1. `@shade/storage-indexeddb` published at version 4.3.0 (or whichever
   matches the next Shade release)
2. `@shade/sdk` `resolveStorage()` resolves `{ type: 'indexeddb', dbName? }`
   via dynamic import
3. Full StorageProvider conformance in tests (identity, prekeys,
   sessions, retired identities, peer verifications, stream-state)
4. Documented in Shade docs alongside SQLite/Postgres adapters
5. README example showing browser-app integration
6. Bundle-size note: dynamic-imported IDB module shouldn't pull crypto
   dependencies — adapter should be ≤ ~10 KB minified+gzipped

## Out of scope (deferred)

- **Encryption-at-rest** for the IDB contents — separate work item; should
  match the deviceKey-AES-GCM pattern Shade already uses for `secretEnc`
  in `PersistedStreamState`. This adapter ships unencrypted-at-rest in v1
  (consistent with SQLite), with the encryption layer added uniformly to
  all adapters later.
- **Cross-tab BroadcastChannel sync** — IDB is shared across same-origin
  tabs already; concurrent writes work via IDB transactions.

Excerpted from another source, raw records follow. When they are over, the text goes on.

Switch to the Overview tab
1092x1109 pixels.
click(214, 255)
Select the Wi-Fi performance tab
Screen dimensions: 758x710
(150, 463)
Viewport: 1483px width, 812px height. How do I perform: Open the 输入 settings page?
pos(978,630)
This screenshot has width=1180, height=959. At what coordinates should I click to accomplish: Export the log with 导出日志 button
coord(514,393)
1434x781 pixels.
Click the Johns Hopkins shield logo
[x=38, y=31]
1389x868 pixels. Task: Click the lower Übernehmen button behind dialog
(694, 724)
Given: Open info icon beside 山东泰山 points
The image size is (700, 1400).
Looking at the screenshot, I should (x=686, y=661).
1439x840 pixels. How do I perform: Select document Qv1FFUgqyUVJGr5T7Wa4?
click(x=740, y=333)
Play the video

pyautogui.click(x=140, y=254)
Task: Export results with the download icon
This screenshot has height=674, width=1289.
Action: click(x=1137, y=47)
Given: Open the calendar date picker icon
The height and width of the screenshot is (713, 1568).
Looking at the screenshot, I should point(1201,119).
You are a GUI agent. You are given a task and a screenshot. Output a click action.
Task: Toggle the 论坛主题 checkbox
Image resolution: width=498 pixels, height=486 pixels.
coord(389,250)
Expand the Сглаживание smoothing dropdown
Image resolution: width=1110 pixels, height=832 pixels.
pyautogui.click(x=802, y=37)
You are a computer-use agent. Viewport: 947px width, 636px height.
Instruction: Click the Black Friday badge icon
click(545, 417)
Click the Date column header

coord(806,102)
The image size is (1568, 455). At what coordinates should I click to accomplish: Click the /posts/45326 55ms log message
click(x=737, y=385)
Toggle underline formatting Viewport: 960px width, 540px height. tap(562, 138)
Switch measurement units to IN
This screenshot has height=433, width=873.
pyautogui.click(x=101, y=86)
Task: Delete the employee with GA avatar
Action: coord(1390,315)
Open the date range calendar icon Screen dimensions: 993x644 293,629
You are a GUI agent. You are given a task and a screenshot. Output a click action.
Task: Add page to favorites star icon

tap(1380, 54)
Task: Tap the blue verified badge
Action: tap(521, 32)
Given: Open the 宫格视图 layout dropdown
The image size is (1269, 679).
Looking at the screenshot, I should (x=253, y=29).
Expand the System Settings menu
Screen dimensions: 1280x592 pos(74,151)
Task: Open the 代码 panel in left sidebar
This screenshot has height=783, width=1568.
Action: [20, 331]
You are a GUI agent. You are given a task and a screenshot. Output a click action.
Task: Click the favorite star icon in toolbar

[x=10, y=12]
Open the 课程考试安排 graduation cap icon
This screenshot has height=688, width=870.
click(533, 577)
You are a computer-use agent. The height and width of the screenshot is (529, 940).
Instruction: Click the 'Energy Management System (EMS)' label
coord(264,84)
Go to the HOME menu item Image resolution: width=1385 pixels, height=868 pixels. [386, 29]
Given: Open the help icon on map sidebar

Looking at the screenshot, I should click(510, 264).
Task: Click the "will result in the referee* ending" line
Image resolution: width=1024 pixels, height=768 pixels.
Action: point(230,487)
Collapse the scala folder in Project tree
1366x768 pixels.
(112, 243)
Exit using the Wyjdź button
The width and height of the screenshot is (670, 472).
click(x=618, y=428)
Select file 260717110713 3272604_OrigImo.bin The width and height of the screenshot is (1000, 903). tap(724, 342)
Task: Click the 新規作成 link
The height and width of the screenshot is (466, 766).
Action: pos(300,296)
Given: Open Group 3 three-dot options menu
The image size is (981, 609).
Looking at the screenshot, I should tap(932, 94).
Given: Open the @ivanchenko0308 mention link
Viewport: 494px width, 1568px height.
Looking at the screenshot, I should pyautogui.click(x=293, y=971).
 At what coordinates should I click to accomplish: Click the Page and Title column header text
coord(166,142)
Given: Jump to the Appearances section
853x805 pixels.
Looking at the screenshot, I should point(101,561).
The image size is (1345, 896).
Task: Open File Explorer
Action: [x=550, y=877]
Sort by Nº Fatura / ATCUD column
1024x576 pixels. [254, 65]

Real-time
  notification across tabs (e.g. "session was rotated in another tab") is
  a separate concern, not storage-adapter scope.
- **Quota handling** — IDB quota for a Shade keystore is far below realistic
  browser quotas. If it ever becomes relevant, add a `QuotaExceededError`
  observability hook then.

## Why this can't be done in consumer-land

Building this in Dispatch (or any other consumer) would mean:

- 25+ method `StorageProvider` re-implementation per consumer
- No shared conformance tests
- Schema drift across consumers — each would invent its own object-store
  shape, blocking any future cross-app data import/export
- Every Shade SDK update that adjusts `StorageProvider` would force every
  consumer to track and patch independently

`@shade/storage-sqlite` and `@shade/storage-postgres` are part of the SDK
for the same reason. IndexedDB belongs alongside them.

## What unblocks

Shipping this unblocks Dispatch's "Slice 2.5" — persistent enrollment
across browser refresh, which today is the largest QA-friction point in
the dev loop. Any future browser-Shade consumer (web dashboard,
contact-list app, browser-extension messenger) gets persistence for free.